Page 1 of 1

Character cAsE filters and the Turkish alphabet

Posted: Tue Mar 03, 2020 10:12 pm
by dfhtextpipe
The help pages for the various Character cAsE filters states the following:
This filter expects UTF-8 data and will handle foreign character sets.
This is not quite true, in that there are exceptions in some bicameral alphabets such as Turkish and Northern Azeri.
Both these alphabets include the following two letters:

Code: Select all

U+0130 LATIN CAPITAL LETTER I WITH DOT ABOVE : i dot
U+0131 LATIN SMALL LETTER DOTLESS I
So for example pasting the following into the Trial Run area:

Code: Select all

İı
running the tOGGLE cASE filter makes no change.
On the other hand, it does change most accented Latin letters, e.g.

Code: Select all

Š
to

Code: Select all

š
Perhaps the sentence in the Help pages should be qualified.
This filter expects UTF-8 data and will handle some foreign character sets.
Not sure how you might implement the proper case rules for the Turkish alphabet, etc.
These filters would first need to have the writing system context specified by the user.

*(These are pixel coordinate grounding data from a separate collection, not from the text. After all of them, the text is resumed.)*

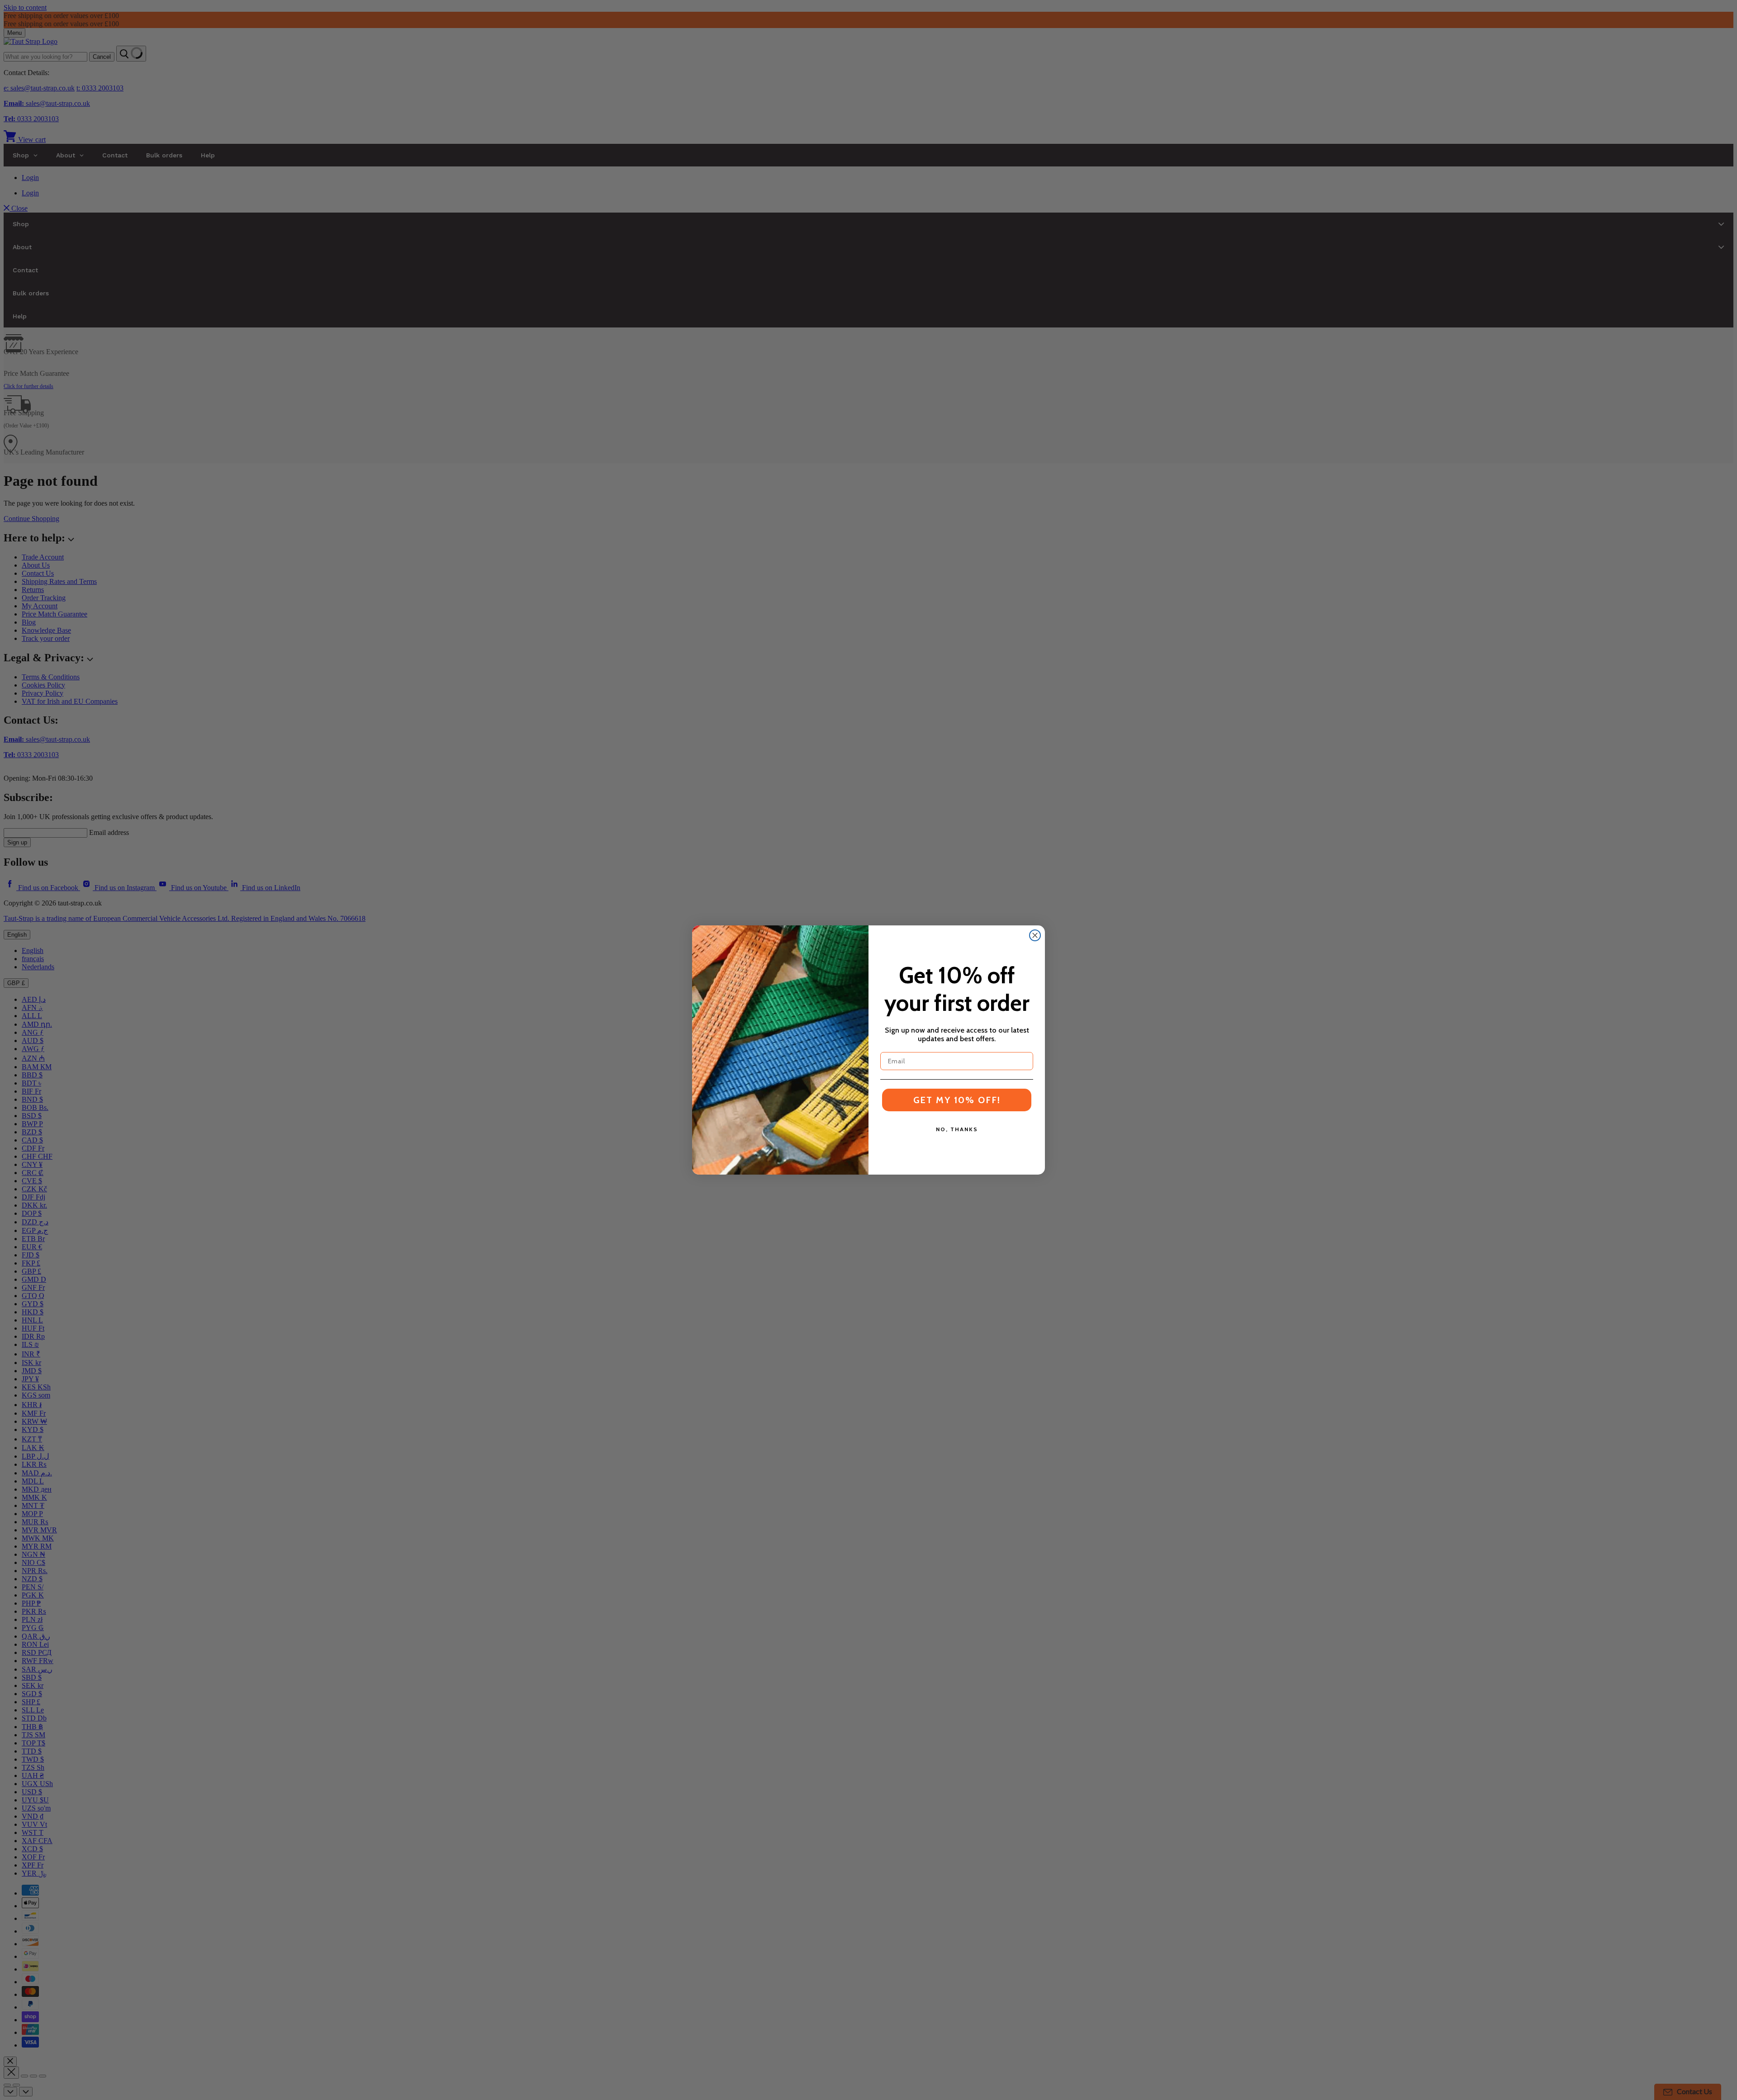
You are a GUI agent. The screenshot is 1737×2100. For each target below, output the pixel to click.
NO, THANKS (957, 1129)
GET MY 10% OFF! (957, 1100)
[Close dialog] (1035, 935)
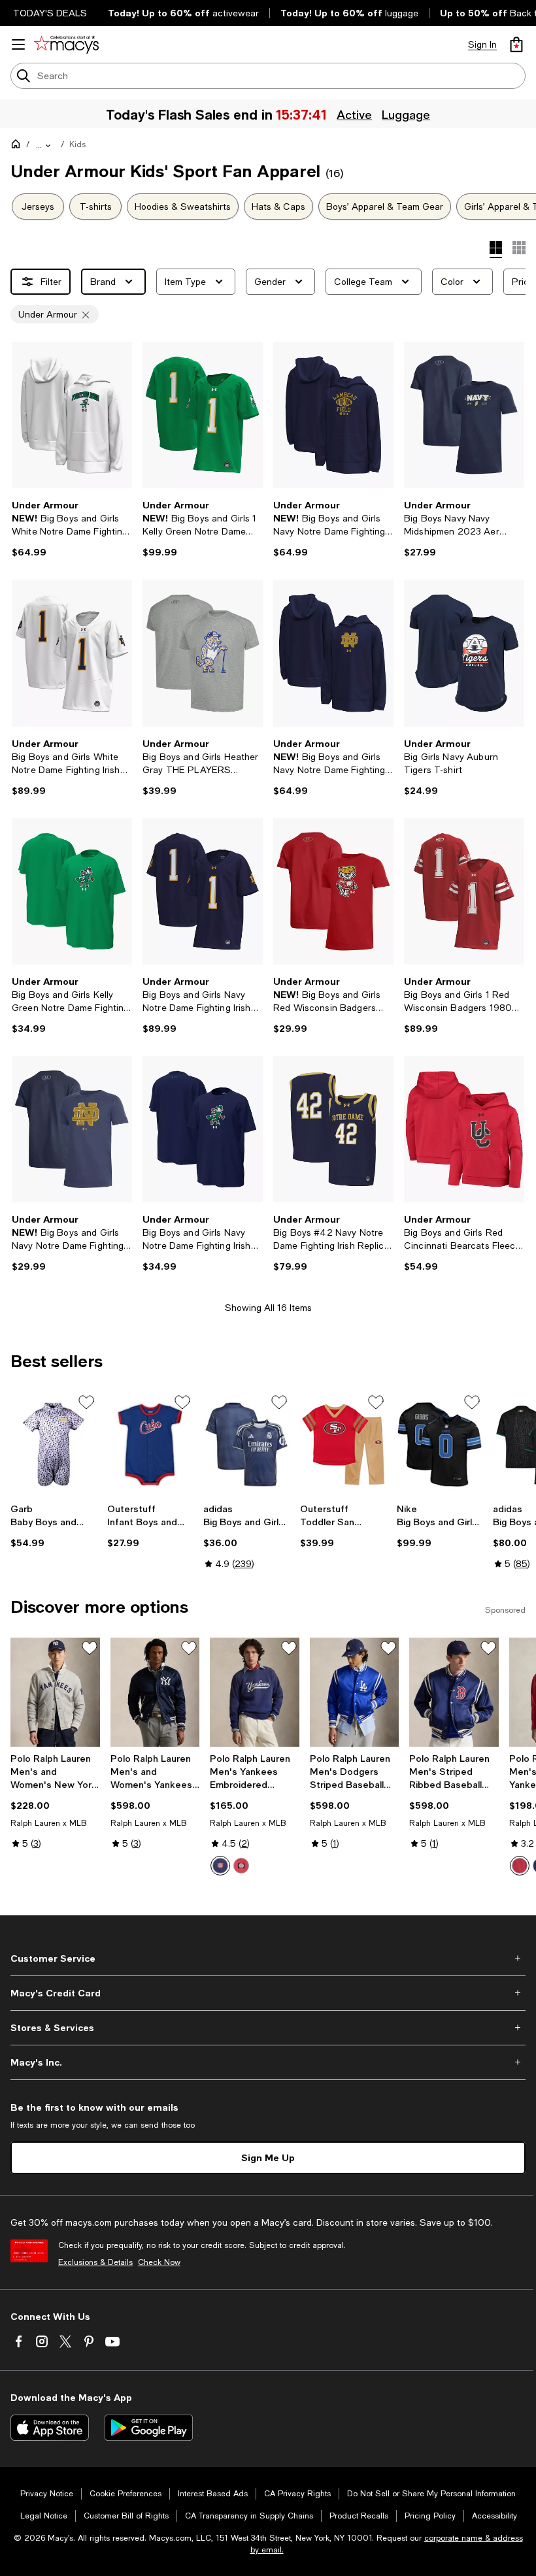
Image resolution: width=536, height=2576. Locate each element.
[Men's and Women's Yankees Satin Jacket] (155, 1692)
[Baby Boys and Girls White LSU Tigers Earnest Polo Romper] (53, 1444)
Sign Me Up (268, 2157)
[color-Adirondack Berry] (520, 1866)
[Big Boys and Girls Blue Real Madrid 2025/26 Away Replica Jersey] (246, 1444)
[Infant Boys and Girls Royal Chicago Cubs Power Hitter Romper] (150, 1444)
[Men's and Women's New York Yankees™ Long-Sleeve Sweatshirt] (55, 1692)
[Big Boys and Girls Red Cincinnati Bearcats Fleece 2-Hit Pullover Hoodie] (464, 1129)
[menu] (18, 44)
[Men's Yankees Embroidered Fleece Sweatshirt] (254, 1692)
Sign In (482, 44)
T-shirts (96, 206)
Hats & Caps (278, 206)
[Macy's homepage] (18, 146)
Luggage (406, 114)
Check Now (159, 2262)
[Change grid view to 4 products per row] (496, 249)
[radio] (220, 1865)
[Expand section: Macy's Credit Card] (268, 1993)
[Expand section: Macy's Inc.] (268, 2062)
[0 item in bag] (516, 44)
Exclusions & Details (95, 2262)
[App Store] (49, 2428)
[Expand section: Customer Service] (268, 1958)
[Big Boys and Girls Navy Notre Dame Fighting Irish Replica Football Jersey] (202, 891)
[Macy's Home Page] (66, 44)
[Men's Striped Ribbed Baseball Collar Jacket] (454, 1692)
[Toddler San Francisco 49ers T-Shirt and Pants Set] (343, 1444)
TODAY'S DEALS (50, 13)
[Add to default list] (86, 1402)
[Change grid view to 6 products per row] (519, 247)
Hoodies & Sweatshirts (183, 206)
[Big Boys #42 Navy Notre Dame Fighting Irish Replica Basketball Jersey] (333, 1129)
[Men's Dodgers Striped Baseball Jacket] (354, 1692)
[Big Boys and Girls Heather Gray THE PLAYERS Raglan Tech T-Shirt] (202, 653)
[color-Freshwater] (220, 1866)
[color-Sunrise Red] (241, 1866)
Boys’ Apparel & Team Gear (384, 206)
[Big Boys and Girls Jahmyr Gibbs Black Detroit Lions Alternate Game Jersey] (440, 1444)
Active (355, 114)
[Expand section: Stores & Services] (268, 2028)
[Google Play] (149, 2428)
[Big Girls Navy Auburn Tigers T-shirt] (464, 653)
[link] (72, 529)
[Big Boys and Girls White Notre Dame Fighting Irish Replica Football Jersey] (72, 653)
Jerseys (38, 206)
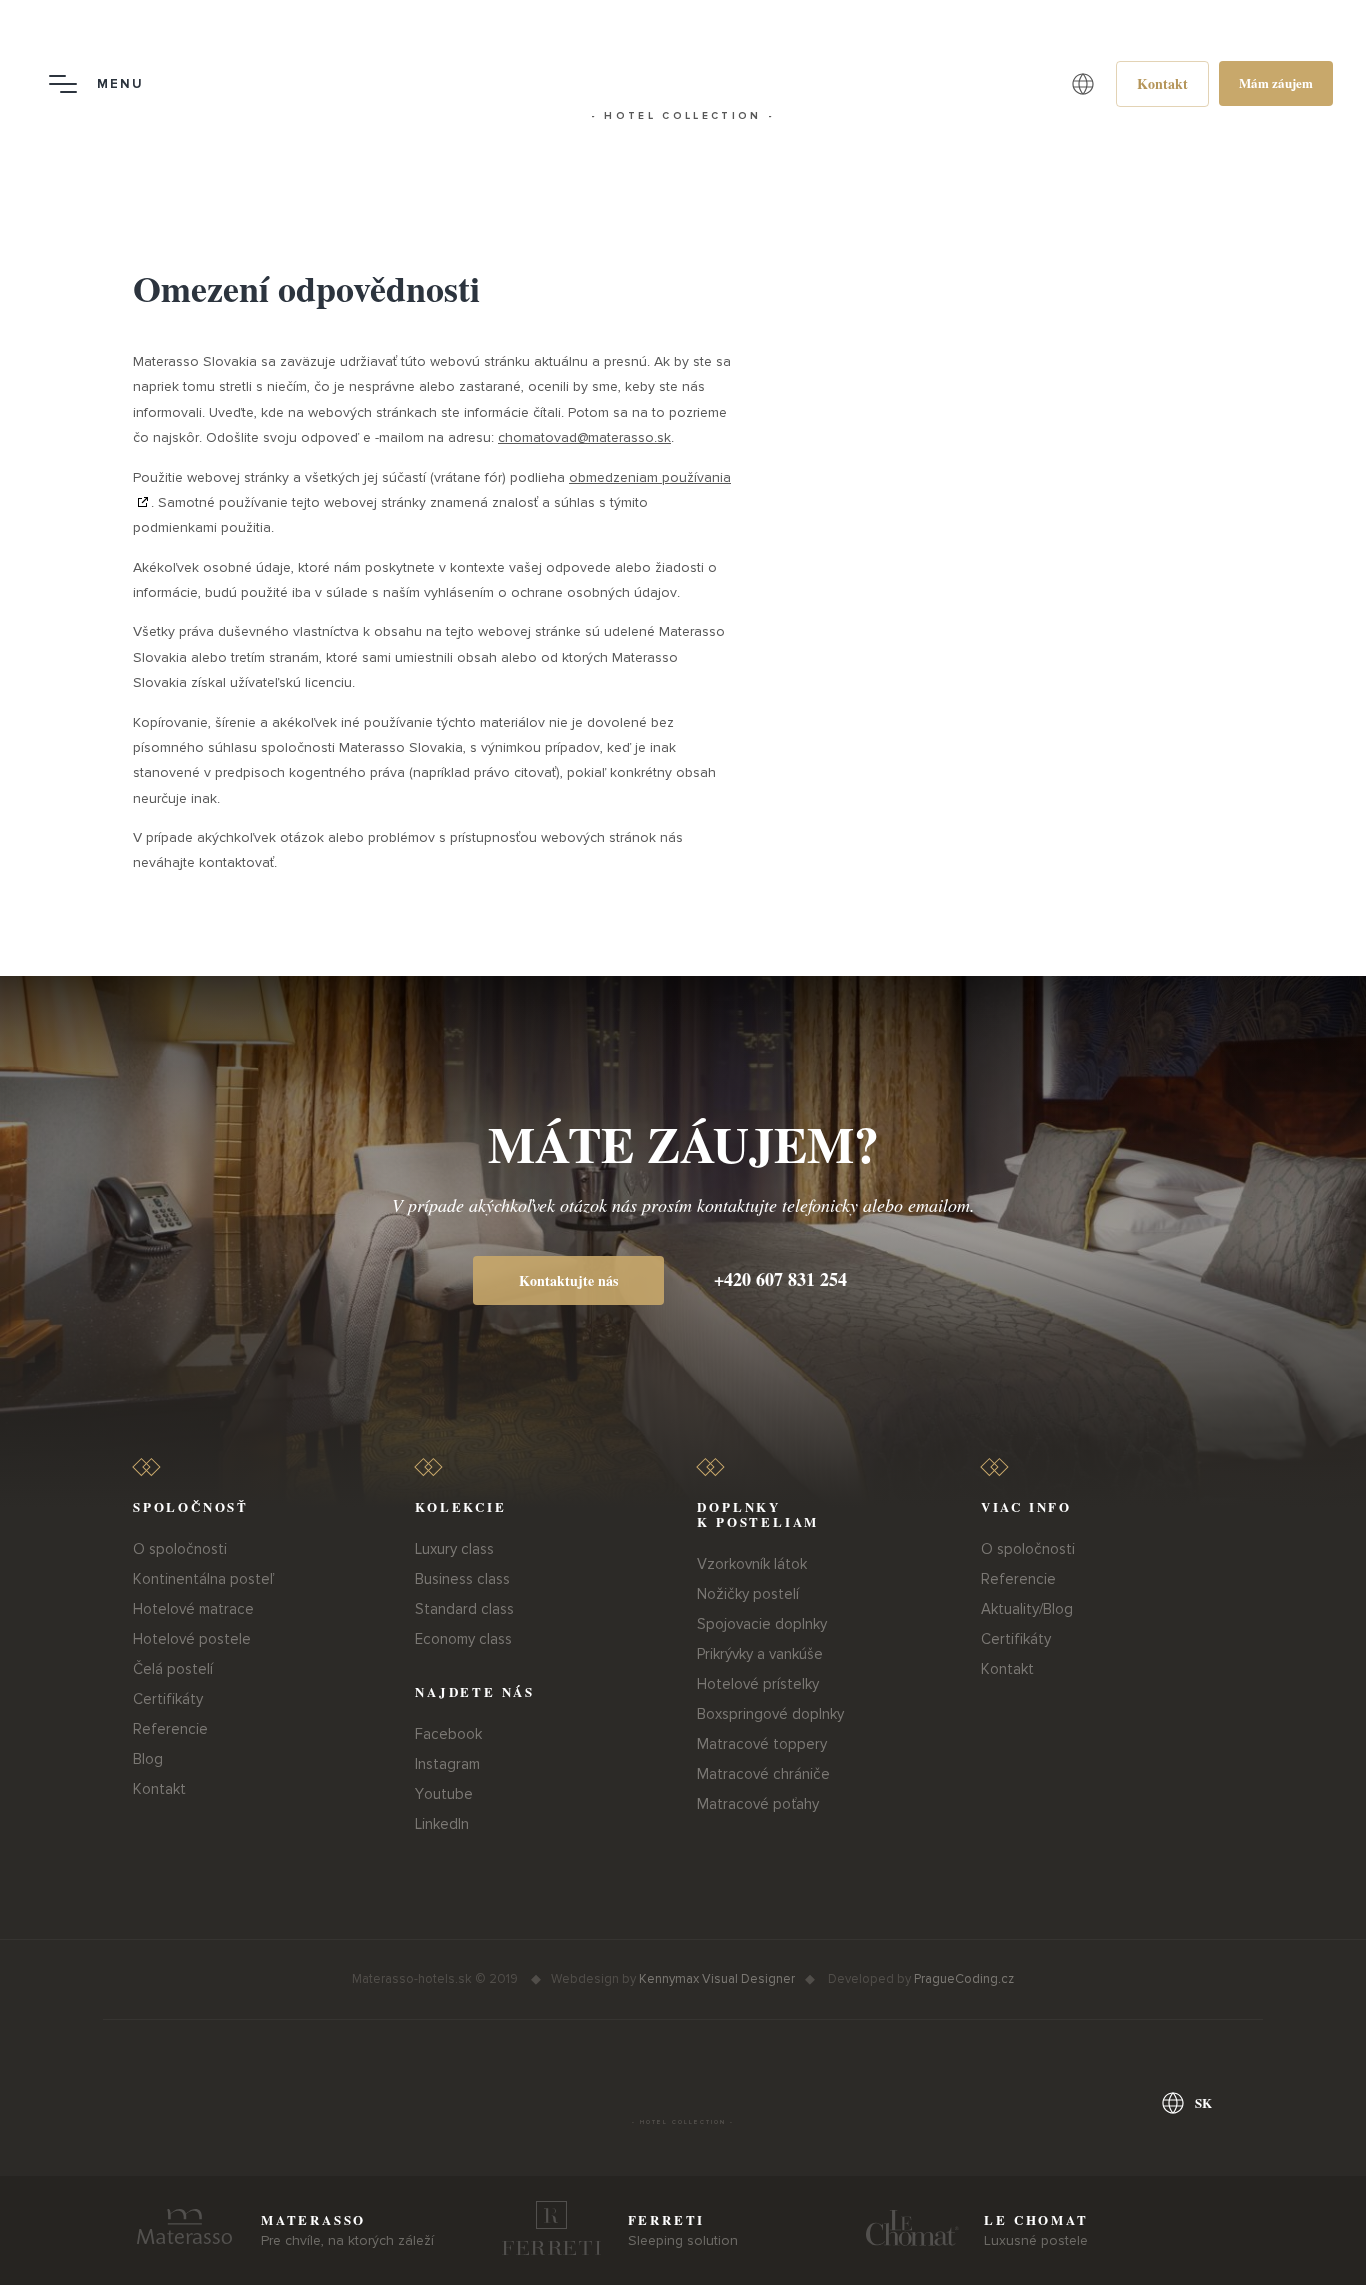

Furthermore, I would guess that you'd not given any consideration to extending these Character cAsE filters to cover the Cherokee supplement block of small letters that were defined by Unicode 8.0 (June 2015).


Best regards,
David

Re: Character cAsE filters and the Turkish alphabet

Posted: Wed Sep 23, 2020 10:48 pm
by DataMystic Support
Thanks David - we have made the clarification change to the help file.

Can you please provide sample text for the Cherokee supplement block?